Per farlo, pero’, il Carroccio deve diventare ‘egemone’ al nord. Deve essere ‘il punto di riferimento ed aggregazione della societa’ ‘. Il neosegretario punta tutto sul ‘modello Verona’, dove un leghista come il sindaco Flavio Tosi alle ultime elezioni ‘e’ riuscito ad avere il consenso dei leghisti e dei non leghisti’. La nuova Lega – spiega Maroni – deve allargarsi anche a chi non e’ della Lega. In questa ottica vanno letti i rapporti privilegiati con il governatore della Lombardia, Roberto Formigoni (che prima dello stesso Maroni ha fatto riferimento ai ‘cugini’ bavaresi della Csu). L’ex responsabile del Viminale respinge con fermezza le illazioni su ‘accordi sottobanco’ con il Pdl per la tenuta della Giunta: ‘Non ci sono scambi o minacce – sottolinea – Facciamo politica e vogliamo governare i nostri territori’. Anche perche’ – prosegue – ‘se comando a casa mia e le Regioni del nord diventano un’area omogenea, la forza contrattuale rispetto a Roma e a Bruxelles cambia’. ‘Meglio governare la Lombardia che un ministero a Roma’, conclude l’ex responsabile del Viminale.
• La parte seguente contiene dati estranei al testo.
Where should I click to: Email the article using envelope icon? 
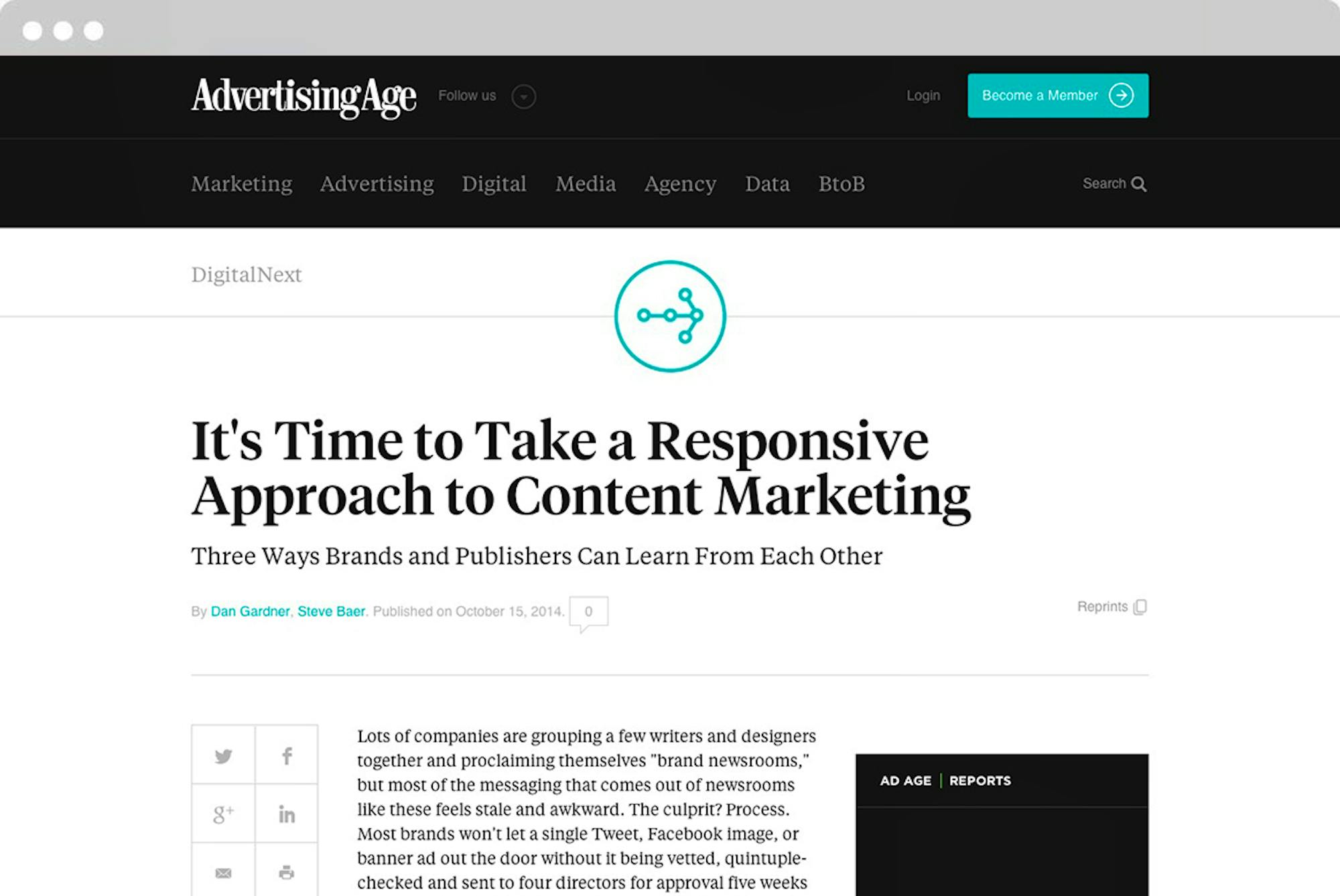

Maroni a Montecitorio, insieme al capogruppo Gian Paolo Dozzo, illustra le ultime iniziative della Lega. Su tutte la contro-manovra per lo sviluppo che punta su ‘dimezzamento dell’Ires per 2 anni alle Pmi’; commissariare le banche che hanno ricevuto soldi all’1% dalla Bce e non li prestano alle imprese’ e ‘compensazione di debiti e crediti delle aziende nei confronti dello Stato’. Maroni ripropone poi l’idea che Lombardia, Piemonte, Veneto e Friuli Venezia Giulia (‘le Regioni che governiamo’, afferma) intervengano con misure di welfare per gli esodati: ‘Il 90% sono al Nord’, sottolinea. Punta a creare un sistema solidaristico ‘padano’ in tutto il Nord raccogliendo simpatie e, soprattutto, voti. ‘Se riesco a governare il territorio – ammette Maroni – poi posso trattare a Roma o in Europa da pari a pari. Non e’ facile ma se lo fosse non ci saremmo noi’.